Siemens  is expanding its partnership with NVIDIA to build what the companies call an “Industrial AI Operating System,” alongside a planned mid-2026 launch of Siemens’ Digital Twin Composer software on the Siemens Xcelerator Marketplace.

Siemens described the “operating system” as a joint, AI-accelerated portfolio meant to connect industrial software, simulation and factory operations so companies can design products faster, validate changes in software, and then automate and run those changes in the physical world.

Siemens and NVIDIA stated that the expanded work encompasses the entire industrial lifecycle, from design and engineering through manufacturing operations and supply chains.

NVIDIA will provide AI infrastructure, simulation libraries, models, frameworks and “blueprints,” while Siemens will commit “hundreds” of industrial AI experts plus its hardware and software stack.

Siemens CEO Roland Busch said the goal is to “scale AI and create real-world impact,” while NVIDIA CEO Jensen Huang said the partnership is aimed at turning digital twins from passive simulations into “active intelligence” of the physical world.

AI-driven factories

One concrete deployment Siemens highlighted is a plan to build “fully AI-driven, adaptive manufacturing sites,” starting in 2026 with the Siemens Electronics Factory in Erlangen, Germany, as the first blueprint.

Siemens said these sites would use an “AI Brain” powered by software-defined automation and industrial operations software, combined with NVIDIA Omniverse libraries and NVIDIA AI infrastructure, to analyze a factory’s digital twin, test improvements virtually, and then convert validated insights into shop-floor changes. Siemens said Foxconn, HD Hyundai, KION Group and PepsiCo are already evaluating some of the capabilities.

Digital Twin Composer launch

Digital Twin Composer is the near-term product launch tied to that broader platform push.

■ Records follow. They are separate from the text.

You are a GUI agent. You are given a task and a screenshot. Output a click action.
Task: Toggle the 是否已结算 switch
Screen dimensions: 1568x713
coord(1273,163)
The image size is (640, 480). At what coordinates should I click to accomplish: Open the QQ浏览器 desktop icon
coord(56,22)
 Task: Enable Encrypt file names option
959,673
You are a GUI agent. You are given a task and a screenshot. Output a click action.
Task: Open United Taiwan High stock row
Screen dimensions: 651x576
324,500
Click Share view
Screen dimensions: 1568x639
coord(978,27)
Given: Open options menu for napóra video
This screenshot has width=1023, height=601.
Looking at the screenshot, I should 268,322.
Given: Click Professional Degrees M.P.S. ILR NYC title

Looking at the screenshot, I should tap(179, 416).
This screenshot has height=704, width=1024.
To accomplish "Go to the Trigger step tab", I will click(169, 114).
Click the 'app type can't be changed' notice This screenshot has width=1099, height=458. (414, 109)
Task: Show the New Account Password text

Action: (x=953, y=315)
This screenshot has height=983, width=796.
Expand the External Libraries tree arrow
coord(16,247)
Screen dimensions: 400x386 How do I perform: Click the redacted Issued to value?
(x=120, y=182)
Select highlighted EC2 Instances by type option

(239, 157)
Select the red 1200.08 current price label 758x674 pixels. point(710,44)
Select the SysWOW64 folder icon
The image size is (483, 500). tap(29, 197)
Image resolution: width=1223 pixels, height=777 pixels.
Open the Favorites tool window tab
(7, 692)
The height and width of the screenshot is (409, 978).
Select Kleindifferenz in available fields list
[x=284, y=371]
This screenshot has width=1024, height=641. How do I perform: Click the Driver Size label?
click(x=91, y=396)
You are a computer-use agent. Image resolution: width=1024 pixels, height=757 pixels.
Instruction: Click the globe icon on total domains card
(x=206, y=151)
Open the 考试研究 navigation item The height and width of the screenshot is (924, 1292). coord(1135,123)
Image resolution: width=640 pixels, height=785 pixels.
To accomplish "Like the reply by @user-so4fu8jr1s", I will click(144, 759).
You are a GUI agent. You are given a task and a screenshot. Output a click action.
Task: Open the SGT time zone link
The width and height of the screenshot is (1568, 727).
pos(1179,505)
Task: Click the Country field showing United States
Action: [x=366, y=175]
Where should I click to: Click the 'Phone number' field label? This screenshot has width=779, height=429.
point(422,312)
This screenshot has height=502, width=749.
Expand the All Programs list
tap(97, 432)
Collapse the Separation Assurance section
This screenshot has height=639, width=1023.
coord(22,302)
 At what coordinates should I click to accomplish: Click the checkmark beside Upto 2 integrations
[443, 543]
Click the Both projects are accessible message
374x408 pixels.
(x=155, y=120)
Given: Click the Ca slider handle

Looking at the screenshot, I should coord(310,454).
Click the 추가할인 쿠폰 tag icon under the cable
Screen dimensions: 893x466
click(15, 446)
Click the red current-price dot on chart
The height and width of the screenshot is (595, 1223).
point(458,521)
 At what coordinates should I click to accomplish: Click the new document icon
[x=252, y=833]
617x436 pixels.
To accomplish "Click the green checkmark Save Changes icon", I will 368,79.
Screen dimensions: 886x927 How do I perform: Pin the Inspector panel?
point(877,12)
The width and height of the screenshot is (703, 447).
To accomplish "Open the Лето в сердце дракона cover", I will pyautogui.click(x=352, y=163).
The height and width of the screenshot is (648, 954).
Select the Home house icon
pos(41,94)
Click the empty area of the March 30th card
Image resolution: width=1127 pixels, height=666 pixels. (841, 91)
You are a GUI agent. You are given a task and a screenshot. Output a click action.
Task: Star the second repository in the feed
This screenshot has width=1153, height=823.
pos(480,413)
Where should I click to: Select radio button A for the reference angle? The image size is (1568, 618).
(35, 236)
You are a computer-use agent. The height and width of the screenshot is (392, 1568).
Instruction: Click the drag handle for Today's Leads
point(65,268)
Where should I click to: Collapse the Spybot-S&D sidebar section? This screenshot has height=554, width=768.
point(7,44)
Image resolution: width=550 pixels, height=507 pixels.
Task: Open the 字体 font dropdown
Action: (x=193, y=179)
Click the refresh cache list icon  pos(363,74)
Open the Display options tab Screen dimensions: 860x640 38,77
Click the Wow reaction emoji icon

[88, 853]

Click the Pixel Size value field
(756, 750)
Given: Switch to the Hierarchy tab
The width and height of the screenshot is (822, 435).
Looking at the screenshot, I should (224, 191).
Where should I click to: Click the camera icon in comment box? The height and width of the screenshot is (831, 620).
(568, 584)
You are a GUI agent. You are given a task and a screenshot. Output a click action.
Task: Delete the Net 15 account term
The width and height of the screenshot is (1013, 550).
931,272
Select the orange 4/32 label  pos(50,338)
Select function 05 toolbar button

Siemens said the software will let industrial companies combine 2D and 3D digital-twin data with real-time physical information in a managed, secure, photorealistic 3D scene built using NVIDIA Omniverse libraries.

Siemens claimed the tool can connect to real-world data sources such as manufacturing execution systems, quality systems, PLC code and industrial IoT feeds. Siemens said Digital Twin Composer will be available on the Siemens Xcelerator Marketplace in mid-2026.

Siemens pointed to PepsiCo as an early user: The drinks manufacturer is converting select U.S. manufacturing and warehouse facilities into high-fidelity 3D digital twins to simulate plant operations and end-to-end supply chains.

It claims that the approach has delivered a 20% throughput increase on initial deployment, “nearly 100%” design validation, and 10%–15% capital expenditure reductions by identifying up to 90% of potential issues before physical modifications..

On the design and simulation side, Siemens said it will complete GPU acceleration across its simulation portfolio and expand support for NVIDIA CUDA-X libraries and AI physics models.

 In electronic design automation, Siemens will integrate NVIDIA CUDA-X libraries, PhysicsNeMo and GPU acceleration across parts of its EDA portfolio and is targeting 2–10x speed-ups in selected workflows, while adding AI-assisted features such as layout guidance, debug support and circuit optimization.

Roadmap and milestones

The CES announcements build on Siemens’ recent software expansion. Siemens closed its Altair acquisition in March 2025, calling it a step to extend simulation and industrial AI capabilities and enhance its digital twin portfolio. Siemens also completed its $5.1 billion acquisition of life-sciences R&D software provider Dotmatics in July 2025. In its FY2025 results, Siemens reported €78.9 billion in revenue, €10.4 billion in net income and a record €10.8 billion in free cash flow.

Milestones Siemens disclosed

Digital Twin Composer is slated for mid-2026 availability, while the first “adaptive” factory blueprint work is scheduled to begin in 2026.